Au 1er janvier 2016, la population algérienne a atteint 40,4 millions d’habitants et, selon les estimations de l’Office national des statistiques (ONS), elle aurait augmenté encore de 800 000 personnes au premier janvier 2017, compte tenu de la reprise soutenue de la natalité observée depuis une dizaine d’années. En effet, pendant deux années consécutives (2014 et 2015), l’Algérie a enregistré plus d’un million de naissances par an.

Pourtant au début des années 2000, après trois décennies de baisse très rapide, la fécondité algérienne en était arrivée au seuil du renouvellement des générations tant attendu des promoteurs du programme de limitation des naissances. De 8,1 en 1970, le nombre moyen d’enfants par femme avait été divisé par trois, atteignant 2,2 en 2002. Par sa rapidité, cette baisse de la fécondité avait surpris nombre de spécialistes. Pendant longtemps, l’Algérie avait véhiculé l’image d’un pays surpeuplé, à fécondité très élevée et à forte croissance démographique. Dans les années 1970, personne n’imaginait qu’une baisse aussi rapide puisse se réaliser dans ce pays aux traditions natalistes prônant que la meilleure pilule était le développement.

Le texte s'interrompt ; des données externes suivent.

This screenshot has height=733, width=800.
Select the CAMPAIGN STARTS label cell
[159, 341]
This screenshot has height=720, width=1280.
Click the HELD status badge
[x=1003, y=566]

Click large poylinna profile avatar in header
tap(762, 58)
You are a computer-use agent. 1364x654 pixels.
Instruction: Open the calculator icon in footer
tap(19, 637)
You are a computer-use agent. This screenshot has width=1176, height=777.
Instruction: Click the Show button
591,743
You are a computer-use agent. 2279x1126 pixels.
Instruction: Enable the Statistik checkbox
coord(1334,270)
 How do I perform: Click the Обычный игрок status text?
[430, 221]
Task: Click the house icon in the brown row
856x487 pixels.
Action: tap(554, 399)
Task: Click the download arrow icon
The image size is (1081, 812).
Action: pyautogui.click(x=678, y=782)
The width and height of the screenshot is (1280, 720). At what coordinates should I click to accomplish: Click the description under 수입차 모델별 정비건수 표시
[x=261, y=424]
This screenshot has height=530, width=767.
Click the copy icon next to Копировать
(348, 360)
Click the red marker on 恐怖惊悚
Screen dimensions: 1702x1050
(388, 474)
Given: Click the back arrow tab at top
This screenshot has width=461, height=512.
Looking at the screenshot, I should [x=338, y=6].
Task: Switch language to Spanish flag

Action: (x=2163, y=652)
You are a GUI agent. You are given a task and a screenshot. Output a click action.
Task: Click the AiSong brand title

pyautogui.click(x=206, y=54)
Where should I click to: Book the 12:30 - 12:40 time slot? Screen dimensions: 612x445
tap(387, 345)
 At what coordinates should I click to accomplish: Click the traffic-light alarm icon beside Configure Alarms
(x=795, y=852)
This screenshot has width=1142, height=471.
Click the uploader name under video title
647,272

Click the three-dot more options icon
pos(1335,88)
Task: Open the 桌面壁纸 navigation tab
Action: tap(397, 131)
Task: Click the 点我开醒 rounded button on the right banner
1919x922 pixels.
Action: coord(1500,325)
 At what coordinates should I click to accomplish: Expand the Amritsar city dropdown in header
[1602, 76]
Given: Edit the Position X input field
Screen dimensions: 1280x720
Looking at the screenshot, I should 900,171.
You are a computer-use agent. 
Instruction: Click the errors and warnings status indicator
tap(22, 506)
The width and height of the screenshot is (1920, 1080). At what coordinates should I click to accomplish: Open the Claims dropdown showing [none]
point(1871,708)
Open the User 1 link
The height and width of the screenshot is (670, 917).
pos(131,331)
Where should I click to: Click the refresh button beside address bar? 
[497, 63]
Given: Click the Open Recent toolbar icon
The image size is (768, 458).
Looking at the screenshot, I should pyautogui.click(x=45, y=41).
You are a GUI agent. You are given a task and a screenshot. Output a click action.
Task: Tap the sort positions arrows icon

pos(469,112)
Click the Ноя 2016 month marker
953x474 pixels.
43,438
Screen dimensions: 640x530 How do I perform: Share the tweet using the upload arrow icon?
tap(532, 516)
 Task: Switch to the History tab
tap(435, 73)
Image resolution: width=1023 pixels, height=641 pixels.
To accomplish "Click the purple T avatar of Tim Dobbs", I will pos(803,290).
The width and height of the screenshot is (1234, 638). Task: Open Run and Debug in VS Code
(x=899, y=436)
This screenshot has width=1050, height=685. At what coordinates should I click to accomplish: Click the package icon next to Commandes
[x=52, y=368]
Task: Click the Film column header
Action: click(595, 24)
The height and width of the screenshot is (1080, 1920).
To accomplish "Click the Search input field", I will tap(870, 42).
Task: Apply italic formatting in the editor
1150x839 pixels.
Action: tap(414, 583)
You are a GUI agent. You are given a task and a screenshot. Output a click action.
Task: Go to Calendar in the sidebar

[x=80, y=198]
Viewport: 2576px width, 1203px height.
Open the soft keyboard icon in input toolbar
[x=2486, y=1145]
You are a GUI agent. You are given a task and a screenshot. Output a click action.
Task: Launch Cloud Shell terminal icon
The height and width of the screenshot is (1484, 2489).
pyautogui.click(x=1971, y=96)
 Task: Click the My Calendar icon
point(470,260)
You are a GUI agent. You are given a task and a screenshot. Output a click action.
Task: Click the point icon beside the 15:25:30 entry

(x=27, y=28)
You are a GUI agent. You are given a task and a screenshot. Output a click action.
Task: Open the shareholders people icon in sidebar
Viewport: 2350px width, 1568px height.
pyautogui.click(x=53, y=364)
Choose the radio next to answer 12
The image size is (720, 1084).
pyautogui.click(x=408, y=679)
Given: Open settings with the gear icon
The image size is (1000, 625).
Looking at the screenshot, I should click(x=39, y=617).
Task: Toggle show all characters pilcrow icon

La baisse a été d’autant plus spectaculaire qu’elle avait tardé à venir. Entamé d’abord dans les villes et dans certaines catégories sociales, en particulier parmi les plus instruites, le mouvement a très rapidement gagné l’ensemble du pays. Au tournant du siècle, tout semblait indiquer qu’une telle chute conduirait bientôt, comme en Europe, à des taux de fécondité nettement inférieurs à 2. C’était d’autant plus probable que c’était ce qui se produisait déjà dans tous les pays en développement ayant connu des chutes rapides de fécondité. Dès le milieu des années 1990 par exemple, la Thaïlande était à 1,8 enfant par femme, Cuba et Singapour à 1,6, la Corée du Sud à 1,5 tandis qu’avec 0,8 enfant par femme, Hong Kong avait même dépassé l’objectif de l’enfant unique que poursuivait la Chine communiste. Et d’ailleurs, dans tous ces pays, à l’exception du cas déjà extrême de Hong Kong, la fécondité a continué à baisser depuis, tandis que d’autres pays du sud voyaient à leur tour leur fécondité tomber à moins de 2 : Iran, Émirats arabes unis, Liban, Chili, Brésil, Vietnam et, finalement, la Chine elle-même. Alors, pourquoi pas l’Algérie ? D’autant plus que c’était déjà ce qu’on observait dans les grandes villes algériennes (1,9 en 1998 puis 1,4 en 2001 pour Alger ; 1,9 en 1998 à Annaba et Tizi-Ouzou).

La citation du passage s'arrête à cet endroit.